Not only are they an extremely affordable food in general – between Bds.$3.50 – $4.00 (a few dollars more than in T&T), the channa and bara are kept warm and wrapped (and topped) while you wait. It’s now customary in Barbados (and standard in Trinidad and Tobago) to see a small line of patient patrons patiently lining up for ‘doubles’ during lunch breaks, supermarket stops, bank errands, and road trips.
You’re likely to see someone dressed in a fancy suit, someone gliding in on a skateboard, and someone balancing two children lining up for this hands-on culinary delight. ‘Doubles’ fans come from all walks of life and will wait in line patiently for the best ones. When it’s good, it’s good! When it comes to ‘doubles’ and roti, I can be a bit tough where authenticity in flavour, ingredients, prep and presentation are concerned, but I enjoy them so much still and try to get the closest to the signature food that’s tough to match.
In Trinidad, ‘doubles’ stands are in abundance from morning til morning in some areas. From the moment you land at the airport, on the outside, ‘doubles’ stands are literally around the corner. It’s expected that you’ll eat at least one ‘doubles’ while waiting for your full order to be completed. They’re that delicious! No one’ll judge you for standing one-side and eating the first while you wait for the rest.

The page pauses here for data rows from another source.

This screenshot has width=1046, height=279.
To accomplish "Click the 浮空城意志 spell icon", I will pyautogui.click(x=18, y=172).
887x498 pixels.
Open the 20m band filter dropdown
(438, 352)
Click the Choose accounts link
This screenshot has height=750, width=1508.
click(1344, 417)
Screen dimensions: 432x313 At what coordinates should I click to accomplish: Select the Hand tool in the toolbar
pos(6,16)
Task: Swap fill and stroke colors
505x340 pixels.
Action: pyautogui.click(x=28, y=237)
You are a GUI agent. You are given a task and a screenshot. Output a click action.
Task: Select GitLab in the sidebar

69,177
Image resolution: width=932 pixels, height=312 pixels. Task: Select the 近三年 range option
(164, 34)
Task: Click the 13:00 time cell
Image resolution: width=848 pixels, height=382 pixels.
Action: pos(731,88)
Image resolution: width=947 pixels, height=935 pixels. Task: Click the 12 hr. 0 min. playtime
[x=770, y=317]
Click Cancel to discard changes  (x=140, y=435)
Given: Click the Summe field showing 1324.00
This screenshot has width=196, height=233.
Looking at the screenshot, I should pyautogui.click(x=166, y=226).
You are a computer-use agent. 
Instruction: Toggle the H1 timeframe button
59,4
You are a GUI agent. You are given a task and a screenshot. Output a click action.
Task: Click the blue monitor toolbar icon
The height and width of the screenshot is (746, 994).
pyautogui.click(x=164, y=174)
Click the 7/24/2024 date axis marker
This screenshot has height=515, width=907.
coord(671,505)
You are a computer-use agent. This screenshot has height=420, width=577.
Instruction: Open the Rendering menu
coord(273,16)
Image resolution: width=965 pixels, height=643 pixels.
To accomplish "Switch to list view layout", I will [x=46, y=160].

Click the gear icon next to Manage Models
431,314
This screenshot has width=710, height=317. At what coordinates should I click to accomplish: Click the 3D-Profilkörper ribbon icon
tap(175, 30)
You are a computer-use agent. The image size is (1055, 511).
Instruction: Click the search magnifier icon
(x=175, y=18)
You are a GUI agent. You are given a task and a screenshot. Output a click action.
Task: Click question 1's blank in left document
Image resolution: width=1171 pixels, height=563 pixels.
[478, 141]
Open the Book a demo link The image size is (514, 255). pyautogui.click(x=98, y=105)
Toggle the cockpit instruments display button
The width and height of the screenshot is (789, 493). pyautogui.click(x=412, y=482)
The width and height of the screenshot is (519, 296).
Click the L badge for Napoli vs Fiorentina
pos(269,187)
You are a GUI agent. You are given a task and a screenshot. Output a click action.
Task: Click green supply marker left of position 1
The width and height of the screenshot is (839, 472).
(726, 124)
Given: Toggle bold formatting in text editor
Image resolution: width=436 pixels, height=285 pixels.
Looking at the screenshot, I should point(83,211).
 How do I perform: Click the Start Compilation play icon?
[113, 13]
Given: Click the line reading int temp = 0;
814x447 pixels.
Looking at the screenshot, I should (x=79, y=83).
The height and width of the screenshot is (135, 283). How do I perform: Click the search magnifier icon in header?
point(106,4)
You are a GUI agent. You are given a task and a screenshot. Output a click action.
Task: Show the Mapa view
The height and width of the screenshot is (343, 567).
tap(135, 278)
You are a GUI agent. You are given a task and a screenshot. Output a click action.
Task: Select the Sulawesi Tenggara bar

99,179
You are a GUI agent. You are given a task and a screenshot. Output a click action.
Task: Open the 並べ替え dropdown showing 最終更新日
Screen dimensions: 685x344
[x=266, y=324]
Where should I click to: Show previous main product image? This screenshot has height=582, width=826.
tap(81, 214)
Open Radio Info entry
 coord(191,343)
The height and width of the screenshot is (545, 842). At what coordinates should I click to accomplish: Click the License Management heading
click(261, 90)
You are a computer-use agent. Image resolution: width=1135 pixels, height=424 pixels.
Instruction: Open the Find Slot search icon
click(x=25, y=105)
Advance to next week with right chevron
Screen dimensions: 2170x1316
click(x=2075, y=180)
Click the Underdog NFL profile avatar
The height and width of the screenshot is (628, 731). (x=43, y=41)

Where to find doubles in Barbados:
- St. Michael: Wildey Main Road (opposite the supermarket and gas station by the turn to go to The Pine.) This was (to my memory) the first and authentic Trini doubles stand to start up in Barbados and to this day has the most flavour-filled ones and best service. They seal the ends of the bara properly so the filling stays in. There used to be a doubles shop upstairs Cheapside Mall but since updating this post in 2023, the sign isn’t there again so for St. Michael (on the border of Christ Church it’s Trini doubles street food. Bds.$5. for one doubles.
- St. Philip: Six Roads (in the car park obliquely opposite the gas station entrance)
- St. James (border): Warrens carpark behind the gas station
- Christ Church: Mac Dee’s (in Oistins on the front road close to the stage at Bay Gardens Bds.$4.00 for one doubles), Rendezvous Main Road, Quayside Mall and opposite outside Kooyman complex on the highway by Kendal Hill)
If you’ve tasted some ‘best’ doubles in Trinidad & Tobago, you might be picky about authenticity too when it comes to getting them anywhere else and what might be a first try for someone is probably a no for you so those are my recommendations so far. I’ll refresh this post if any new ones pop up and if you find or try any new ones, please comment and let us know too.